Queen have choked on success. The arrival of the 80s, as it happened to so many other bands, did not sit well with them. They try to adapt to fashionable dance music and fail miserably, at least in the artistic section. A real record disaster in which there are hardly a couple of notable songs. Although it sold well and did not completely lose its commercial pull in the United States, the Americans lost part of their faith in Queen because rock still reigned in the United States. In Europe, yes, they kept their success almost intact. The group’s discography is definitely divided into two from here on and the second half of that discography will be the least interesting, although good songs can be rescued here and there. But the great years, those of the greatest albums, are definitely behind us.

 

13. Under Pressure

Composed during a jam session with David Bowie, it’s probably the best thing on the album. At least it served as the album’s main commercial hook. It’s a good song, somewhat less inspired than for example Another one bites the dust, but also pleasant to listen to. And, yes, it worked wonderfully well live (without going any further, the version of the famous Wembley concert is fantastic.

https://www.youtube.com/watch?v=YoDh_gHDvkk

 

14. The Works (1984)

Freddie Mercury has already become one of the definitive frontmen of rock, capable of moving huge audiences at will and of having the public in suspense with the least of his gestures and movements. In the recording studios, however, any resemblance between this band and the one from ten years ago is purely coincidental. They have acquired a new and large audience that in many cases simply does not know the music that Queen had made in the beginning. In the United Kingdom and the rest of Europe they are still gods, although with this album they lose a lot of traction among the American public, which is an audience eager for a return to a big rock that Queen, apparently, was not going to do. provide. The criticism was quite cold. In short, an album that probably improves on the previous two, but is not a masterpiece either.

 

15. The Miracle (1989)

Let’s remember that around this time, a band like Guns n’ Roses had already exploded in America and what Queen was doing, while successful, seemed suddenly out of date in the eyes of many people. Of course, the sales success is enormous in Europe and they are again number one in the United Kingdom. Unfortunately, it is close to being the swan album of the band, since Freddie has only two years to live.

 

16. Award for Outstanding Contribution to British Music

On February 8, 1990, the group won the British Phonographic Industry Award by winning an award for Outstanding Contribution to British Music.
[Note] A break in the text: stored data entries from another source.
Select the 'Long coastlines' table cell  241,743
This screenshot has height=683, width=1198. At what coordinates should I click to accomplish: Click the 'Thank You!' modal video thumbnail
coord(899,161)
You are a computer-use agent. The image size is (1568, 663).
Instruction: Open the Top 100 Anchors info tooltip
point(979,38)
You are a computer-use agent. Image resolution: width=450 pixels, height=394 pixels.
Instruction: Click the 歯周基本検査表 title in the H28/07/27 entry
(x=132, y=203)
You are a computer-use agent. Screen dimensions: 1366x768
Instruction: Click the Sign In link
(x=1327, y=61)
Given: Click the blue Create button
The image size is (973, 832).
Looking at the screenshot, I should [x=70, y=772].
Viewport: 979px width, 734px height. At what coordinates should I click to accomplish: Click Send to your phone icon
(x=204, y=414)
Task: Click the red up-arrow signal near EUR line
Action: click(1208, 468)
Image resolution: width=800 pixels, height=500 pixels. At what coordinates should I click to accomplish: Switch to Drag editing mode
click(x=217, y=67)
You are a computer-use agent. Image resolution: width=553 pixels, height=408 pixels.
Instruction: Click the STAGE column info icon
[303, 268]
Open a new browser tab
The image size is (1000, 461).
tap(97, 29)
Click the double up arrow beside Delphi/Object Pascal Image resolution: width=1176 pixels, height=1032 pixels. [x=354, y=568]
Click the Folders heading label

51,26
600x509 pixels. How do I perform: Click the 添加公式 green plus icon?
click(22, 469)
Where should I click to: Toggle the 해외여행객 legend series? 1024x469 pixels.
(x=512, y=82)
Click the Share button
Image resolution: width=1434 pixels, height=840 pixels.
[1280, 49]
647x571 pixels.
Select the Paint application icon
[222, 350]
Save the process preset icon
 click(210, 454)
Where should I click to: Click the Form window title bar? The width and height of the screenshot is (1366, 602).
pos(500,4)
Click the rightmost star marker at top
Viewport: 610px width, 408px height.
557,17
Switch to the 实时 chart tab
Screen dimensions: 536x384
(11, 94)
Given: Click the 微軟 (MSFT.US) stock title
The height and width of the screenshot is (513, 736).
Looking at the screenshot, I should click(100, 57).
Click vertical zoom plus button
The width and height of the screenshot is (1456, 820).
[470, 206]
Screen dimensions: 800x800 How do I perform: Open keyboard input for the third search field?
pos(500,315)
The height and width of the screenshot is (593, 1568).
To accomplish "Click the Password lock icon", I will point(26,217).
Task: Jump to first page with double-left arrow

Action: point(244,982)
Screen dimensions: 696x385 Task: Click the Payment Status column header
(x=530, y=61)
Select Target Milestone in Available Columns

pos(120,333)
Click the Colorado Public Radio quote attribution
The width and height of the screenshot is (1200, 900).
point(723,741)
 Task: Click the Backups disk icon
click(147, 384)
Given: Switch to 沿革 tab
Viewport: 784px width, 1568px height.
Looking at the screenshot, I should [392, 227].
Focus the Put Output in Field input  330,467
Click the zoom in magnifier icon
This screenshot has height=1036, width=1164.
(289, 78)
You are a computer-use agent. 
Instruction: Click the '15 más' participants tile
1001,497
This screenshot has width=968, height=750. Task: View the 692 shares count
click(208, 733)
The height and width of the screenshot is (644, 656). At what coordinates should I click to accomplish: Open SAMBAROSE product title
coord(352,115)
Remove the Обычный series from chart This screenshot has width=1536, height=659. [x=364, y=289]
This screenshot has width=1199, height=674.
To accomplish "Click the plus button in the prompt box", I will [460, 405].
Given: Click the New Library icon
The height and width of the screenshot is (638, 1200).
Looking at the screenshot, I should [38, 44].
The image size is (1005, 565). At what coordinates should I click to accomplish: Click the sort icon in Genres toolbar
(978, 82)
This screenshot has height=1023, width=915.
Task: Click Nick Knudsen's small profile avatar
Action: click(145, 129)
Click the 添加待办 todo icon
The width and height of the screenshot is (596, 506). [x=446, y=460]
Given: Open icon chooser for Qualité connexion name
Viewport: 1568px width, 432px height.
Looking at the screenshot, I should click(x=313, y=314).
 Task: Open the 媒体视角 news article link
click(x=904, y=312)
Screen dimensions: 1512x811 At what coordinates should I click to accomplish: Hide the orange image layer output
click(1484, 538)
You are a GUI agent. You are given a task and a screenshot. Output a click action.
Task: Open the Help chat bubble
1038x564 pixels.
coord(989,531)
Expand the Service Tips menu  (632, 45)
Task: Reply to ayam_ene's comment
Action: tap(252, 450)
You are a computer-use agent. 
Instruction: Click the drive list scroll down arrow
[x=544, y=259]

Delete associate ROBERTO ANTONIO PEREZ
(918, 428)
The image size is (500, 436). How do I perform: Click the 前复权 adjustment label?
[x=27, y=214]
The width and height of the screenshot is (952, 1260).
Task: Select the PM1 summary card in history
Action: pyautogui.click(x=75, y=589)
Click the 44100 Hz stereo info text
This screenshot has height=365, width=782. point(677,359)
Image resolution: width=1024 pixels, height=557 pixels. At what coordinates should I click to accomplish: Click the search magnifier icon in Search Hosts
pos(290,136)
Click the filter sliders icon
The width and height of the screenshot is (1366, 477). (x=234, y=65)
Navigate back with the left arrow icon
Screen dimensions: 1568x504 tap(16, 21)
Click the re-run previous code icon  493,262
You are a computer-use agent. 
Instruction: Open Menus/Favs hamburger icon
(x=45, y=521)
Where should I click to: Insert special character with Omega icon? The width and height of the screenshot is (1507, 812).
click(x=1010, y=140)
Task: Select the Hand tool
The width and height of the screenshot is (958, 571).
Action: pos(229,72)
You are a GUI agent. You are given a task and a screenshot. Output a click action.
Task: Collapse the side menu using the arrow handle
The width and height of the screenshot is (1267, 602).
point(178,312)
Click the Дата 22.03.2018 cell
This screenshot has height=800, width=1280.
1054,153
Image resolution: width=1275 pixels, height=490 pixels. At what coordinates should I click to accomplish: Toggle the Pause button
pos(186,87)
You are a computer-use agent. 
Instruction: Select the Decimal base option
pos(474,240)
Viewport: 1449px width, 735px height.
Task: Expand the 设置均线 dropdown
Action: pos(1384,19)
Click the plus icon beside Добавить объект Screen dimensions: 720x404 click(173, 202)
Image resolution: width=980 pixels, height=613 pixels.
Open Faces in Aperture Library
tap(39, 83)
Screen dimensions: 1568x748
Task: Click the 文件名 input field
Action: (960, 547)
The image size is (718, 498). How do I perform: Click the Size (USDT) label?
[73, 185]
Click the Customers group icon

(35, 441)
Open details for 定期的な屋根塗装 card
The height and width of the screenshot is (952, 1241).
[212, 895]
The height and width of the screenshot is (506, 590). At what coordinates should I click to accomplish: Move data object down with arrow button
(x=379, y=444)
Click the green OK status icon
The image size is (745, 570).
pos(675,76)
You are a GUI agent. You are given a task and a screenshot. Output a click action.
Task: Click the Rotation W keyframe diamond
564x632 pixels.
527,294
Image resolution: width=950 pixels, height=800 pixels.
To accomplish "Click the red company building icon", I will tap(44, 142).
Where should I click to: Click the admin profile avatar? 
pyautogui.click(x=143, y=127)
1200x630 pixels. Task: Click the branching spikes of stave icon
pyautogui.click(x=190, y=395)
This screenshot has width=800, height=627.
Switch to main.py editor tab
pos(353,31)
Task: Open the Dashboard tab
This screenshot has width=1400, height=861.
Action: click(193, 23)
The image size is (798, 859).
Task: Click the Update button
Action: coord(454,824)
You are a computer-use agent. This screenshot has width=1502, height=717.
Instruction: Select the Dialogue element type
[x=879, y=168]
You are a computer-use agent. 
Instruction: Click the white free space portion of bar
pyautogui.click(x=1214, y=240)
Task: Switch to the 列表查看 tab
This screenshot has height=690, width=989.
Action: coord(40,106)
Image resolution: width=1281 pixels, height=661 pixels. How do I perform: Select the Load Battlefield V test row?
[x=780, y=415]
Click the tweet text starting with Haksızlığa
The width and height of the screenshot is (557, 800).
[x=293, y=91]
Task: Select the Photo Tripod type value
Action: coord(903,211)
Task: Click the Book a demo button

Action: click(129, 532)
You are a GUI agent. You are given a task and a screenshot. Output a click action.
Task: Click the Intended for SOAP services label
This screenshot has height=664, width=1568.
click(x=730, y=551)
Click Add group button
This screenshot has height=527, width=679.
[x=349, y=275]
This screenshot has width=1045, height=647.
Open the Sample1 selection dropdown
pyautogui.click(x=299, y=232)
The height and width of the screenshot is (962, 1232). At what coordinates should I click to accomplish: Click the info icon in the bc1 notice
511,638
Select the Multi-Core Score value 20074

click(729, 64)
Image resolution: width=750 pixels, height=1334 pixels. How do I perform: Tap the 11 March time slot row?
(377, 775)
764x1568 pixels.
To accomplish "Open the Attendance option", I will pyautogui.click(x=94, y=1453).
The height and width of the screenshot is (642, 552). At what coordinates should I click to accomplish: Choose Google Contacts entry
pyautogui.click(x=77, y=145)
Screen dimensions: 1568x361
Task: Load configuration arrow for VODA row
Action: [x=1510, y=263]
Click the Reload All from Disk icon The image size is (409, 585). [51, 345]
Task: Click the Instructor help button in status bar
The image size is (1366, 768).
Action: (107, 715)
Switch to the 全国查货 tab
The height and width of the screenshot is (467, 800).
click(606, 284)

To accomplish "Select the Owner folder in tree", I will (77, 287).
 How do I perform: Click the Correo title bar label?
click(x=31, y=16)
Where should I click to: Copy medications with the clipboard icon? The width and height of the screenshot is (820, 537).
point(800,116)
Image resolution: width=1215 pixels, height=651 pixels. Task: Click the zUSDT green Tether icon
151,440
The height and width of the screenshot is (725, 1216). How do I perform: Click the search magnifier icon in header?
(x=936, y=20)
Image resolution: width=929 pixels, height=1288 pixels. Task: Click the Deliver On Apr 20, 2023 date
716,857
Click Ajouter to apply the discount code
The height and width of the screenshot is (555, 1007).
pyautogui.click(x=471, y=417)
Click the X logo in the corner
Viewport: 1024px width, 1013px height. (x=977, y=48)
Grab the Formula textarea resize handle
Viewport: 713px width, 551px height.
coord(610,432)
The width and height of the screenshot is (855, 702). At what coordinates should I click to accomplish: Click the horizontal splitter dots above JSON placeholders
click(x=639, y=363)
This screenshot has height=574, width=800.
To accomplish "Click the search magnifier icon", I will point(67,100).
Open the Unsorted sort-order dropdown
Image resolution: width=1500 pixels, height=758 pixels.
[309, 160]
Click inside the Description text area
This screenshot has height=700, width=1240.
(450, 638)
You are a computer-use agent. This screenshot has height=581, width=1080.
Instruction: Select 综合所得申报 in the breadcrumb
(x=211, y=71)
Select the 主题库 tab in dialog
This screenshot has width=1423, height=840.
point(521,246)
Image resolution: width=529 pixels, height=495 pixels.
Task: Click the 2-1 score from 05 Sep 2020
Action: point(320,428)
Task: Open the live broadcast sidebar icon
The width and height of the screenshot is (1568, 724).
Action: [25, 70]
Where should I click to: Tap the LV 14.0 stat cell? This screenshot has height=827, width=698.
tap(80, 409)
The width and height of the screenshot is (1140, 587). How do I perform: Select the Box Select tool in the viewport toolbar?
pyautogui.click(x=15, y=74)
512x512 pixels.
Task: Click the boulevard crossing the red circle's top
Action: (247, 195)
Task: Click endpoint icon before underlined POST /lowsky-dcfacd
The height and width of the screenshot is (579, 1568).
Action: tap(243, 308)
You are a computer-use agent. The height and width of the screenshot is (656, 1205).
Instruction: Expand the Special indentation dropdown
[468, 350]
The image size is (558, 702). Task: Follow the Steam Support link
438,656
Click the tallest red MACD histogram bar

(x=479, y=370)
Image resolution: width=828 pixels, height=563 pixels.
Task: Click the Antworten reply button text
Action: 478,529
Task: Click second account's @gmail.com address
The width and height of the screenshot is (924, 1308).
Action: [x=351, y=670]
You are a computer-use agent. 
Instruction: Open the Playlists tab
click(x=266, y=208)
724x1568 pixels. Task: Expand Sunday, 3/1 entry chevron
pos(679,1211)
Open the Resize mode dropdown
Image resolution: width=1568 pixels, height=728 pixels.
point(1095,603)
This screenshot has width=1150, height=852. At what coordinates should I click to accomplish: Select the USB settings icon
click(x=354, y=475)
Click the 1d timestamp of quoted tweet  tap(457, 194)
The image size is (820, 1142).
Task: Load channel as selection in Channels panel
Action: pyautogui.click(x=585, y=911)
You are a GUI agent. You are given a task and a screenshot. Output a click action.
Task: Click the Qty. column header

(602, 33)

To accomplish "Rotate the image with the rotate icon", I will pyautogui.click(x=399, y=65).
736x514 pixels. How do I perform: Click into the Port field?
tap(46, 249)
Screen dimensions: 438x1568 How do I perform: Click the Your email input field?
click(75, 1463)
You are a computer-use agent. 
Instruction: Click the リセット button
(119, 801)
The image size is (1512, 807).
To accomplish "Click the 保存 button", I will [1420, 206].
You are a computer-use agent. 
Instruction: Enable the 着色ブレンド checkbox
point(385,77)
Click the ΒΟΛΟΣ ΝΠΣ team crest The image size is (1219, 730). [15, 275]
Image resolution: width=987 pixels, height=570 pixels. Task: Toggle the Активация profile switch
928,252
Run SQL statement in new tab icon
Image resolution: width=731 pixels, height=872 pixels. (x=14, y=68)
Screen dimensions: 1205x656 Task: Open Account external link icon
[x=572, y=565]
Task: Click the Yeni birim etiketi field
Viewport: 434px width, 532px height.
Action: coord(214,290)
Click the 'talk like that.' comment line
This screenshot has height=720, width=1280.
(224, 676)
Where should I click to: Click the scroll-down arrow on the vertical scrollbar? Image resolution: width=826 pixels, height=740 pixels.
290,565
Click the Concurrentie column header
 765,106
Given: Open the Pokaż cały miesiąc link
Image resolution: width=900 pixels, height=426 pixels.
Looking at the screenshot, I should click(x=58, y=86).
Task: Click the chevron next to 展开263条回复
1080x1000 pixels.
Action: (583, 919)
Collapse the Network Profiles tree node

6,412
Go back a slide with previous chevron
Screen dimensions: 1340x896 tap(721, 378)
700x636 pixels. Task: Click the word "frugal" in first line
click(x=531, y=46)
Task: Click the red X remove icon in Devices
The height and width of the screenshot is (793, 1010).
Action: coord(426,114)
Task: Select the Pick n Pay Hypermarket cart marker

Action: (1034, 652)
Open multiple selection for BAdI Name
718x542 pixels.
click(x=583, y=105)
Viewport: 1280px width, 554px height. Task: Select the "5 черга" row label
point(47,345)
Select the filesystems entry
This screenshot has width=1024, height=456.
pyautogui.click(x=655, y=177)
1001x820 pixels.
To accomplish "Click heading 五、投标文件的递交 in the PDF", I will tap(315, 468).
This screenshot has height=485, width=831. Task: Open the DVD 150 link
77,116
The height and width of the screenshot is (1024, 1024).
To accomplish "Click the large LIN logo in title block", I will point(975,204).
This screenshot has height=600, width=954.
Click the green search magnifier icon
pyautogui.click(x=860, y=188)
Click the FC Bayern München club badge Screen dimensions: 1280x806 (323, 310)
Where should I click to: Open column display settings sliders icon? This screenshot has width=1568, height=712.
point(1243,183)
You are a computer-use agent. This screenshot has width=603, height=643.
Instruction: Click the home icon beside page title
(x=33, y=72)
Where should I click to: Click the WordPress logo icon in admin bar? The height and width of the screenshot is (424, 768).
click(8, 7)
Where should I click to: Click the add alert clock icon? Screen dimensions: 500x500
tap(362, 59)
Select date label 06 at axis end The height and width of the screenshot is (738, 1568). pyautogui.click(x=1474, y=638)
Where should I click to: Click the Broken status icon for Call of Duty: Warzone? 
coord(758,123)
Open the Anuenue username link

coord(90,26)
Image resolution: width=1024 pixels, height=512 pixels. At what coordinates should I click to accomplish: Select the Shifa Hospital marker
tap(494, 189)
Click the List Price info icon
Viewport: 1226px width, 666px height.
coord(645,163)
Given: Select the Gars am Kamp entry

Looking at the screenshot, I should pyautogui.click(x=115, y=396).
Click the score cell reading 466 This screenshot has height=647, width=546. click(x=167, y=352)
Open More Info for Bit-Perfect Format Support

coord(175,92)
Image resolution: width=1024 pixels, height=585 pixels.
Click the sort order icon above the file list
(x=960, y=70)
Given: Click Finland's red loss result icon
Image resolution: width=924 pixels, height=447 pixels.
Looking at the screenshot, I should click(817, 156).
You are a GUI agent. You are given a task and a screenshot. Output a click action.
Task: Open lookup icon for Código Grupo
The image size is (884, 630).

https://www.youtube.com/watch?v=MSUJY08GrAA&t=1s

 

17. Innuendo (1991)

The farewell. The recording of this album was long and complicated, with a Freddie Mercury who had been plunged into a rapid downward spiral by AIDS and who had to finish the album amid increasing physical suffering, being well aware that he was going to die shortly. At the time there was a lot of talk that Innuendo was a supposed “return to the beginning”, mainly because they chose as their first single the baroque and dark song that title it, but the truth is that the album is quite similar to The Miracle; that is, some guitar songs combined with the most pop-rock songs of an eighties vocation. Many people, however, considered it a remarkable improvement in the band.

 

18. November 23, 1991

On November 23, 1991, Freddie Mercury announced to the world that he had AIDS.

 

19. December 1991

In December 1991, Queen had 10 albums in the top 100 in Britain.

 

20. Made In Heaven (1994)

Freddie Mercury wanted to die singing, and that’s what he did. The result is Made in heaven, Queen’s posthumous album. May, Taylor, and Deacon tried to sound as faithful as possible to the style of the classic Queens’, the ones from the mid-70s. Perhaps it was the right way to do it, because Mercury was no longer to lead the show and it was safer to stick with it. in his usual style. Although, if we are to be honest, the songs are not particularly remarkable and the final product is forgettable. It was the fourth consecutive number one in the UK and definitely the original Queen’s last studio album.